• **EXERCISE INSTRUCTIONS**:
Your output consists solely of the lines from the one that contains "This screenshot has width=633, height=357." to the end of the material, each reproduced exactly; pictures do not belong in it.

• **INPUT RECORDS**:
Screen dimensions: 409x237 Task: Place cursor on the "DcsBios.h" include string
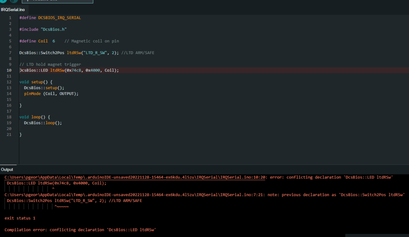coord(54,29)
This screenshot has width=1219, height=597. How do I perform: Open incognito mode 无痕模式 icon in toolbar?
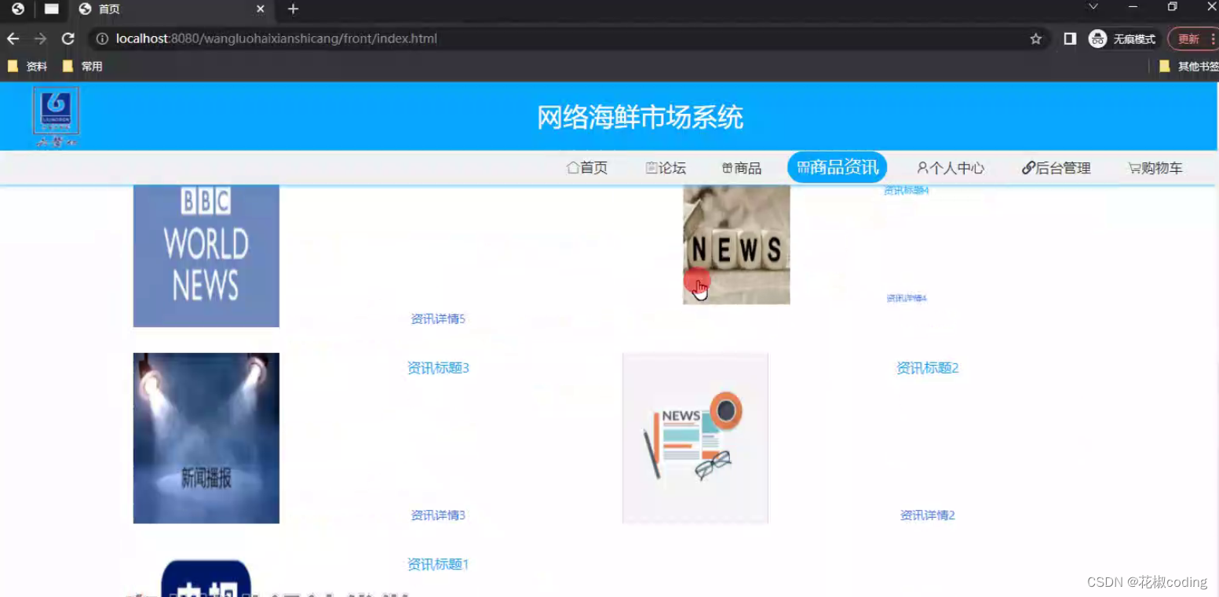1097,38
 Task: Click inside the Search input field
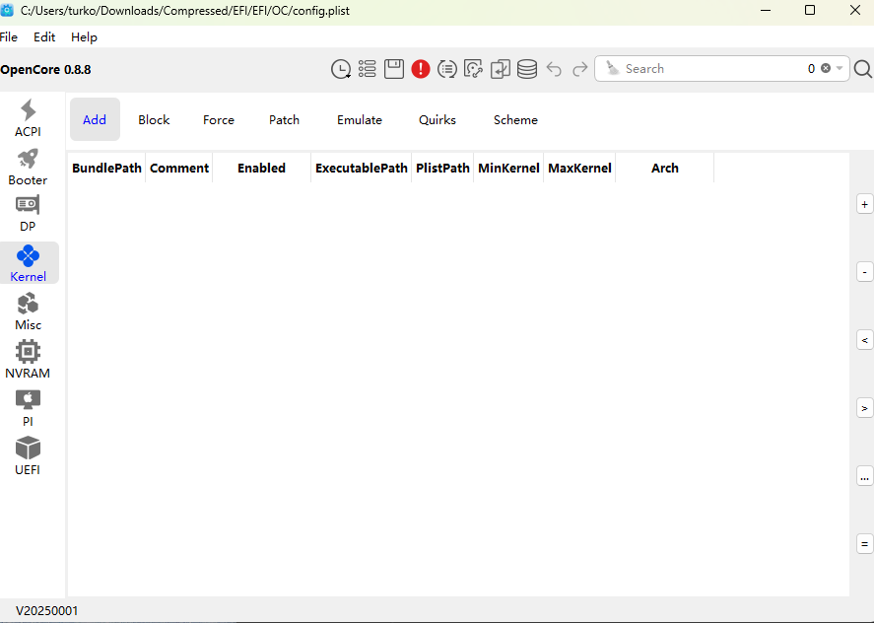[x=709, y=69]
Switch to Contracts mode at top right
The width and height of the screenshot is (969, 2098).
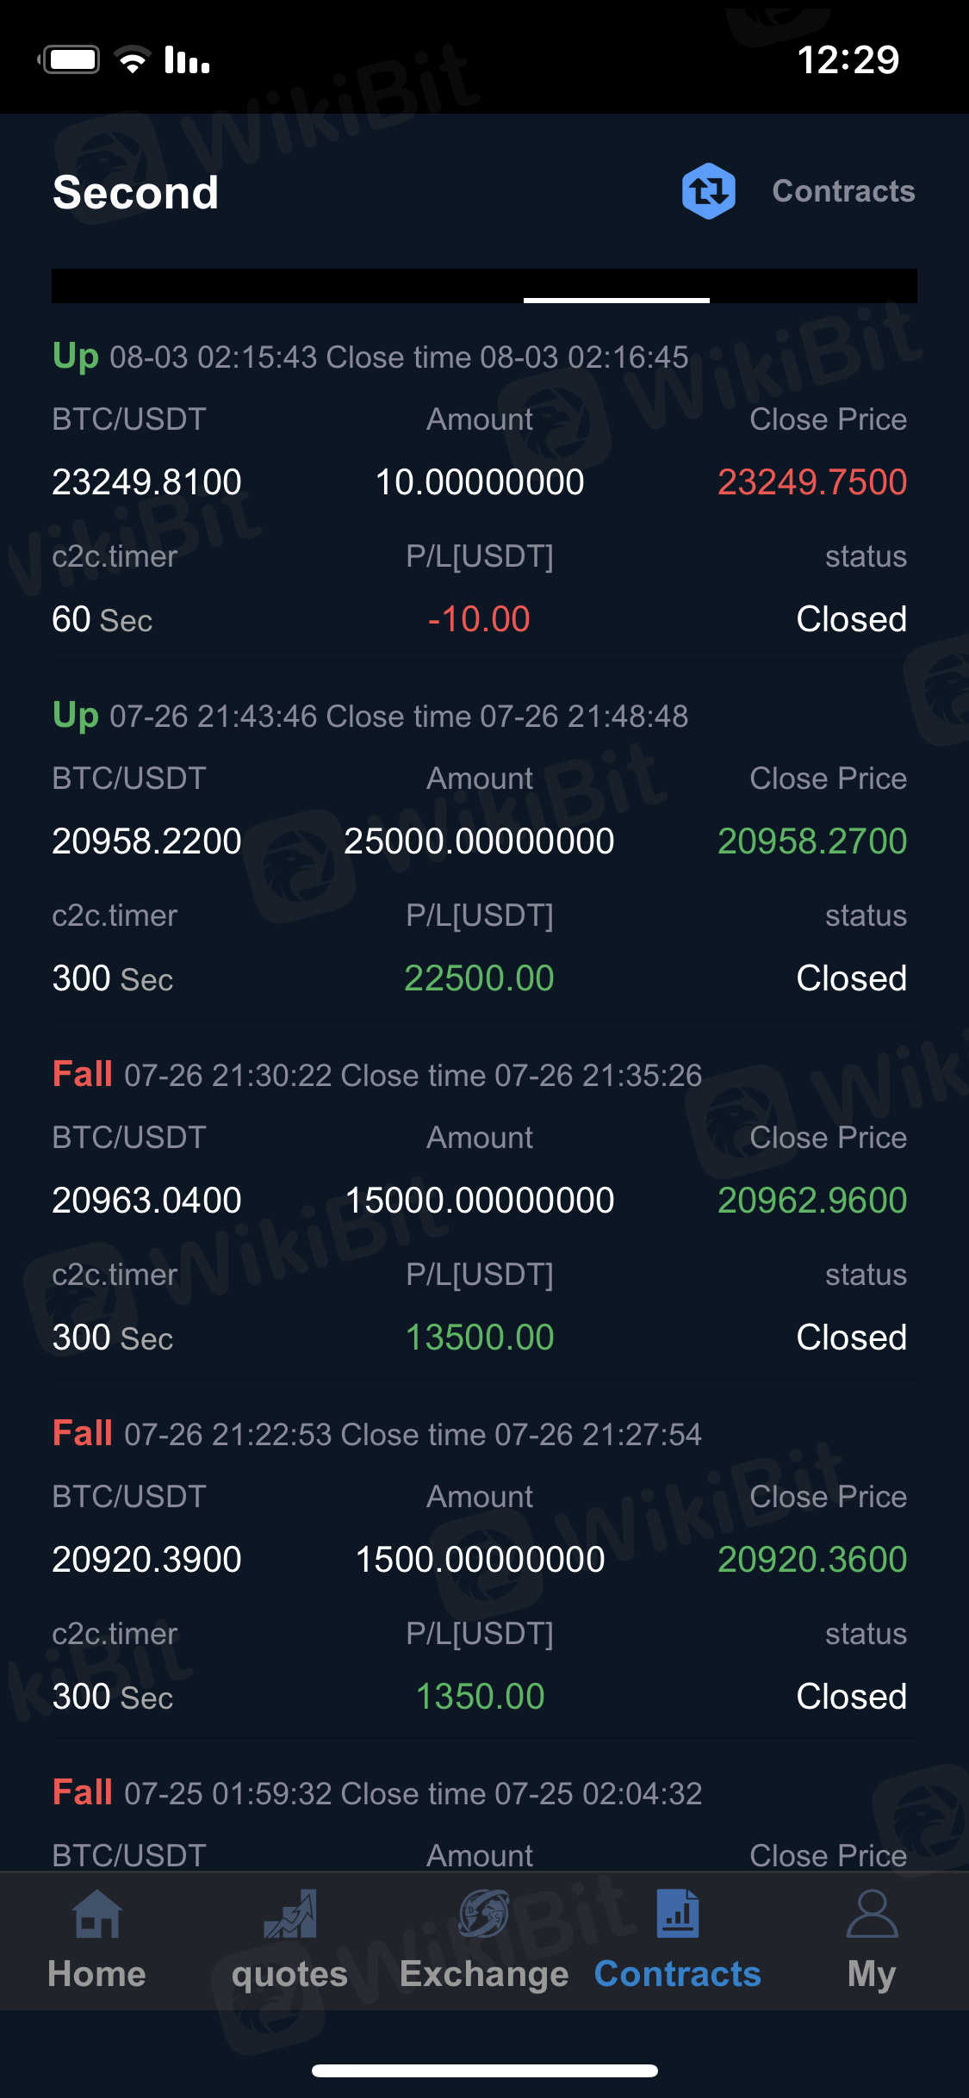point(843,191)
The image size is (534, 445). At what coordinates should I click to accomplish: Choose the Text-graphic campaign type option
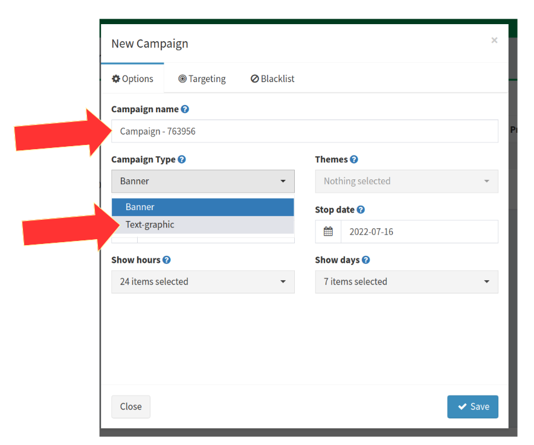[202, 225]
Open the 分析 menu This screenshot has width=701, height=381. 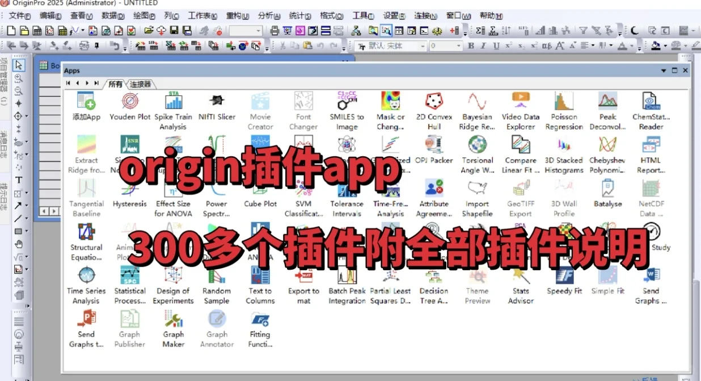click(267, 15)
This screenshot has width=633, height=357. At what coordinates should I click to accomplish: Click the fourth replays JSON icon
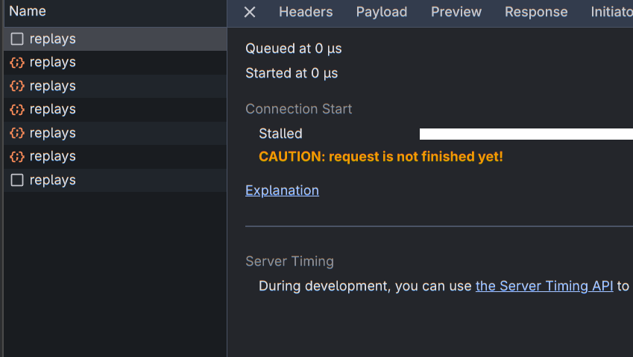click(x=17, y=110)
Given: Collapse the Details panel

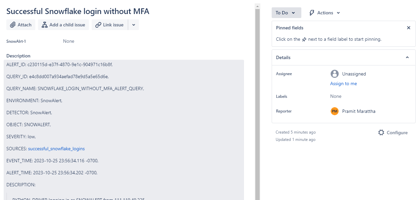Looking at the screenshot, I should coord(407,57).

• **SOLVED PROBLEM**:
This screenshot has width=633, height=357. At what coordinates should I click to accomplish: Click the fourth replays JSON icon
click(x=17, y=110)
Given: Collapse the Details panel

Looking at the screenshot, I should coord(407,57).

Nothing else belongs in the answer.